(WRITTEN TASK) Identify every line in the records that contains the string "sidebar", and copy each such line in full.

++++

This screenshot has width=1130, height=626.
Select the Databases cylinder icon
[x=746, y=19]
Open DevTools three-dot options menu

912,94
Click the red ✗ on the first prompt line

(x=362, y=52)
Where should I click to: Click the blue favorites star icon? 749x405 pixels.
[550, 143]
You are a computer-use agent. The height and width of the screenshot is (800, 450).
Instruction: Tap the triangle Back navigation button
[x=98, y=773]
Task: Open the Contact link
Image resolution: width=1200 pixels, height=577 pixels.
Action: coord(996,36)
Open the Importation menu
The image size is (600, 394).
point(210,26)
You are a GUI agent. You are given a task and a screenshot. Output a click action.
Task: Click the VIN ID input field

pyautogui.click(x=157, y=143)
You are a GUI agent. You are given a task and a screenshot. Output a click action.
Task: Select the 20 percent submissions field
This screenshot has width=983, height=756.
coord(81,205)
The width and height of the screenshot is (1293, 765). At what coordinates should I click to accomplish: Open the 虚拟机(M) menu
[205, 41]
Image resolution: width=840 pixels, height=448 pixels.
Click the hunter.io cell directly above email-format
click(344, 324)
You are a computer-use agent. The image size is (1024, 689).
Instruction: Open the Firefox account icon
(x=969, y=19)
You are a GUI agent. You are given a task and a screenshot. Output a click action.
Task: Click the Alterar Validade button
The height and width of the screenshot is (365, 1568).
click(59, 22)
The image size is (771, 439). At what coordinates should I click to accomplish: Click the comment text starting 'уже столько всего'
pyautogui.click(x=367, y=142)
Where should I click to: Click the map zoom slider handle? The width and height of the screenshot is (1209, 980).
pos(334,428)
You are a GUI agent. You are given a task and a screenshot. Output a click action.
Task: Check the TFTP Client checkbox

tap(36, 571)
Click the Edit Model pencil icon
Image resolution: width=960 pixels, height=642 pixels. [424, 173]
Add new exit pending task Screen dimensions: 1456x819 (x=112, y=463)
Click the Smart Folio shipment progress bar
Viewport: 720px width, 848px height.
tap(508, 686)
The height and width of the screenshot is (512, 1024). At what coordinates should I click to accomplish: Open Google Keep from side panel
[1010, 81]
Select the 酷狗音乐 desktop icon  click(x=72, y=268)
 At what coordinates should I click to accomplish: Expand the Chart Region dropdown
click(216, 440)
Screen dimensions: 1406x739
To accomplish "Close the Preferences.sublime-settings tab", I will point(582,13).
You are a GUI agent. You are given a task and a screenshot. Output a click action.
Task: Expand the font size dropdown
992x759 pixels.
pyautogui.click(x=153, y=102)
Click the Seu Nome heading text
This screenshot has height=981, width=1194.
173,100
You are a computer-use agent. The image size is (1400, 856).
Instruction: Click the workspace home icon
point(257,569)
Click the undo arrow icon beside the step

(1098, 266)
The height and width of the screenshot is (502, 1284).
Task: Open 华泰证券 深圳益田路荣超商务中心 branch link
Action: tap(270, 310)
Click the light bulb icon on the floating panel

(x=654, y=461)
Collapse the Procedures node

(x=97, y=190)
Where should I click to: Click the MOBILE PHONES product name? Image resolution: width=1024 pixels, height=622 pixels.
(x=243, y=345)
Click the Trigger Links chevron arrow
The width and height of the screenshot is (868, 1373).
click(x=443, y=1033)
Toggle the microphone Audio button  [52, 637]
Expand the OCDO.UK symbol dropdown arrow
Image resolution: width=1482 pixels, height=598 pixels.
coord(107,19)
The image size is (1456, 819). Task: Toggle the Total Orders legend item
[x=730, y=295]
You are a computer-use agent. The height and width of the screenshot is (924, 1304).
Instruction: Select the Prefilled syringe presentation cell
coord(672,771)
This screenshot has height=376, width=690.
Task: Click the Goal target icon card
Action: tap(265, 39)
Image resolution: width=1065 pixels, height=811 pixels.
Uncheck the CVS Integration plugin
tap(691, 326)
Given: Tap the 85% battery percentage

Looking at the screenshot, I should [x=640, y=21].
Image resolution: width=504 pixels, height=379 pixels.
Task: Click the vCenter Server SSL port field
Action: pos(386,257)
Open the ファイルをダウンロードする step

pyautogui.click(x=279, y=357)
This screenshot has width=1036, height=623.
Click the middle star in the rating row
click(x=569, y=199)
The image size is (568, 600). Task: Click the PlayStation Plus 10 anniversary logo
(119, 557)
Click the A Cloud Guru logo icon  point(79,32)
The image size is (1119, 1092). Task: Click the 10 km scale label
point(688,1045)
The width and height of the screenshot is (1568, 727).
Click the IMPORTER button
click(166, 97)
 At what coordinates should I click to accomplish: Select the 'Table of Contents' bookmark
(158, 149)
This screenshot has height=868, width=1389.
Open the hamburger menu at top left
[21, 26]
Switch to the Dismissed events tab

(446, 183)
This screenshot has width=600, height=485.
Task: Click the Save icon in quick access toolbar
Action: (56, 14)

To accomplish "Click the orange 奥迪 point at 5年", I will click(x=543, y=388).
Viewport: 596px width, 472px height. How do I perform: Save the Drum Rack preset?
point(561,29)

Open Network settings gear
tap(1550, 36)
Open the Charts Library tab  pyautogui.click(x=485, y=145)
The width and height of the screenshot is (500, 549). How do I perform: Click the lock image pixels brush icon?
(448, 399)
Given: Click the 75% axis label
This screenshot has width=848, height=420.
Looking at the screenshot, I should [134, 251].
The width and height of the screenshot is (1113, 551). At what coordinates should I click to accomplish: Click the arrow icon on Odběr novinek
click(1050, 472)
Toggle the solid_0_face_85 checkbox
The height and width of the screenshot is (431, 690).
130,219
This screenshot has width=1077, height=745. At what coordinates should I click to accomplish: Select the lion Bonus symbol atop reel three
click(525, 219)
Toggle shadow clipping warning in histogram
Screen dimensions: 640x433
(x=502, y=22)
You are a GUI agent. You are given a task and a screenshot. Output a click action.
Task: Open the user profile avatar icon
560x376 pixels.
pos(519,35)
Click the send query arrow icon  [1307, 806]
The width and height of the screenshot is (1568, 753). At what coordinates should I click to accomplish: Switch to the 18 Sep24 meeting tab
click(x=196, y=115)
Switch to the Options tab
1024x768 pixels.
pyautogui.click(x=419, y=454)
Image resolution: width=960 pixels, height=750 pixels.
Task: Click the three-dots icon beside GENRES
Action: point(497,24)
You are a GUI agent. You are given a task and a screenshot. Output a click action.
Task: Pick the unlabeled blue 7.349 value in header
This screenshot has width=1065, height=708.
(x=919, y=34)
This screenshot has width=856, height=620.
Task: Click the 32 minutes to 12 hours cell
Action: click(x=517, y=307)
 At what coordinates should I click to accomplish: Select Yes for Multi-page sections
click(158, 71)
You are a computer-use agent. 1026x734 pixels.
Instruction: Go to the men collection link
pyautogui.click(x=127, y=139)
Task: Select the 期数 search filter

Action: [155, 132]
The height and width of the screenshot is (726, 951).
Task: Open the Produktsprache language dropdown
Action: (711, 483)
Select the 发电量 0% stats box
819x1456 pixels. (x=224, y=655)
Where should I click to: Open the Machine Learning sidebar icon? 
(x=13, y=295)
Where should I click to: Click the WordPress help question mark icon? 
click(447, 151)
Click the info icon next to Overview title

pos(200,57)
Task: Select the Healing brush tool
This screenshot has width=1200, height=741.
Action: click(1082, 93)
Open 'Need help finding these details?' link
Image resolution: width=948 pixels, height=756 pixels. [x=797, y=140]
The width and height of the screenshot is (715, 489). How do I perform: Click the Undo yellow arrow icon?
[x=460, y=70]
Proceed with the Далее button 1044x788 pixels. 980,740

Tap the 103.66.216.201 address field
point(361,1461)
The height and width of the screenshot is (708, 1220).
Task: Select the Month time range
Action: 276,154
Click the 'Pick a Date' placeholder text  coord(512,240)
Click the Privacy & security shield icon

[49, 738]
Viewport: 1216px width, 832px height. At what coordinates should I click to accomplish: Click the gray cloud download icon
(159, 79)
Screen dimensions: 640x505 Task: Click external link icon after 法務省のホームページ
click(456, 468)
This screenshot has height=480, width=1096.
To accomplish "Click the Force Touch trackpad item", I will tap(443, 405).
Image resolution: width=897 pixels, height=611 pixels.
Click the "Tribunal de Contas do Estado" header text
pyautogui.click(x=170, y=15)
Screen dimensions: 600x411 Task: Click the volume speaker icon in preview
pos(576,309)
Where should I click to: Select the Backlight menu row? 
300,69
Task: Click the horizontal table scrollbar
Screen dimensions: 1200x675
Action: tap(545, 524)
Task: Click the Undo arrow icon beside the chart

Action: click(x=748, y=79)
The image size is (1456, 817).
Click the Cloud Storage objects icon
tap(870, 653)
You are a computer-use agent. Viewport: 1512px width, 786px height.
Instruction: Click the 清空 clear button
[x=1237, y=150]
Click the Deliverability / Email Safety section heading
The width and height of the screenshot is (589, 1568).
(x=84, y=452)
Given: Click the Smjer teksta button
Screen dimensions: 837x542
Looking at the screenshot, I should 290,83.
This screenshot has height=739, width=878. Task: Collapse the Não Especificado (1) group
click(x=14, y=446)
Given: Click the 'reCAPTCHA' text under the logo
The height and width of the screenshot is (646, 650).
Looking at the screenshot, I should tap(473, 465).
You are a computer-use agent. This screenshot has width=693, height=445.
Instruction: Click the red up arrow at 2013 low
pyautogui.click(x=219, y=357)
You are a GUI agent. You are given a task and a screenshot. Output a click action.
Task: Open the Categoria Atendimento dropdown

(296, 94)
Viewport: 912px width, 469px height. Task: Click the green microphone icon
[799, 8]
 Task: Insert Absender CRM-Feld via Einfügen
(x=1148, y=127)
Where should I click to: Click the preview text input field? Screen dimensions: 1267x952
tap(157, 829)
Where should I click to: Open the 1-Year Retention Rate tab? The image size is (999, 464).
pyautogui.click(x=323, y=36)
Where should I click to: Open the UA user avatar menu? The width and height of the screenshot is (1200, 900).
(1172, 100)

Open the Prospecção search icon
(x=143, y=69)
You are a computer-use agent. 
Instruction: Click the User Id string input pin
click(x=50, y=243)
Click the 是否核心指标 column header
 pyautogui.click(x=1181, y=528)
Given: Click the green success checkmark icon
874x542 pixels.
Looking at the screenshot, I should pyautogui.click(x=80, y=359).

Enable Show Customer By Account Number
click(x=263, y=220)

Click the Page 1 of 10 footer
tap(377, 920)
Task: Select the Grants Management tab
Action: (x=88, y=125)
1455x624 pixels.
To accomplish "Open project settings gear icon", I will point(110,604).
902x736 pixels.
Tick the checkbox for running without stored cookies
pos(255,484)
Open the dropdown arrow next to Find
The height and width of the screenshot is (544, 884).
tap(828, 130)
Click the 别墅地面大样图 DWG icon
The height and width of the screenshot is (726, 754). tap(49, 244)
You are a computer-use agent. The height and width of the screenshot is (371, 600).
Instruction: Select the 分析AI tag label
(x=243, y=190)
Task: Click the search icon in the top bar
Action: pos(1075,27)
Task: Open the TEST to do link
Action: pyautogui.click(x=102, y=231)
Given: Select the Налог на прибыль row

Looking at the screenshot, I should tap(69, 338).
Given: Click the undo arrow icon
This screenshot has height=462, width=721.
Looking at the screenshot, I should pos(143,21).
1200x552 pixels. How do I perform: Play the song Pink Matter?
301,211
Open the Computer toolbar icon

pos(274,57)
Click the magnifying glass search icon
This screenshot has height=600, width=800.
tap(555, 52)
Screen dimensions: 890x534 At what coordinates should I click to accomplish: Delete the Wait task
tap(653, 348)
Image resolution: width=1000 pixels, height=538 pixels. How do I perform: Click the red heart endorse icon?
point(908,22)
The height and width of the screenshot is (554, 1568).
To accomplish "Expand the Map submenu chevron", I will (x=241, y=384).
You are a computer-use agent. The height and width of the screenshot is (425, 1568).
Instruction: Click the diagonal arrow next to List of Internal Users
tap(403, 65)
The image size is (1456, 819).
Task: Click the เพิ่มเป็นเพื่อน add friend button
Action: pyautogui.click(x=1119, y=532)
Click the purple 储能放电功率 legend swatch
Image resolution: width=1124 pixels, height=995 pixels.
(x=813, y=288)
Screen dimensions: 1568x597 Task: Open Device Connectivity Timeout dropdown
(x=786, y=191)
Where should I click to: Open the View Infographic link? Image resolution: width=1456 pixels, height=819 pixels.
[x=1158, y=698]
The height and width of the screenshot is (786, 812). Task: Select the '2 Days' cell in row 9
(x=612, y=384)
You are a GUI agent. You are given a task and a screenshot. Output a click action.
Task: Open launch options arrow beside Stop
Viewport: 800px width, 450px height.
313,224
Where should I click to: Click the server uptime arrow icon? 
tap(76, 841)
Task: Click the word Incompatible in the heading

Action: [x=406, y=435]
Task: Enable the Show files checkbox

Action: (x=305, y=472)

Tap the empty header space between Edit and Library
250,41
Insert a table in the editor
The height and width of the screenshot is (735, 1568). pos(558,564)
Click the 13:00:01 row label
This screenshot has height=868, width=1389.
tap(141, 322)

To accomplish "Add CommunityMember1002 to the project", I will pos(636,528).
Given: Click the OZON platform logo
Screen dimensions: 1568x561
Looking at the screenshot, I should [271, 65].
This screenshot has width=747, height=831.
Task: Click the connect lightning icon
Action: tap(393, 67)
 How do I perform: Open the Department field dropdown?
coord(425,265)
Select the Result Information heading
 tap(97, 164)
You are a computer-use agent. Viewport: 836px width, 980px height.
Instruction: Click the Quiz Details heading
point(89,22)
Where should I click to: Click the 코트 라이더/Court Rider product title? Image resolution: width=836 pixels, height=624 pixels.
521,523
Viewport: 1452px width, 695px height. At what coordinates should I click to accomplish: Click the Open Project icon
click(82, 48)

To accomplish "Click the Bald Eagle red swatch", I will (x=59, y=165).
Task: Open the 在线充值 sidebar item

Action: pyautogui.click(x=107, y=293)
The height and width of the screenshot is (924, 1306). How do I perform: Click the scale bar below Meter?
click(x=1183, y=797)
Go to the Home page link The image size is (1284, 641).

++++

(SOLUTION BELOW)
Where should I click to: Open the Machine Learning sidebar icon? 
Task: Open the 在线充值 sidebar item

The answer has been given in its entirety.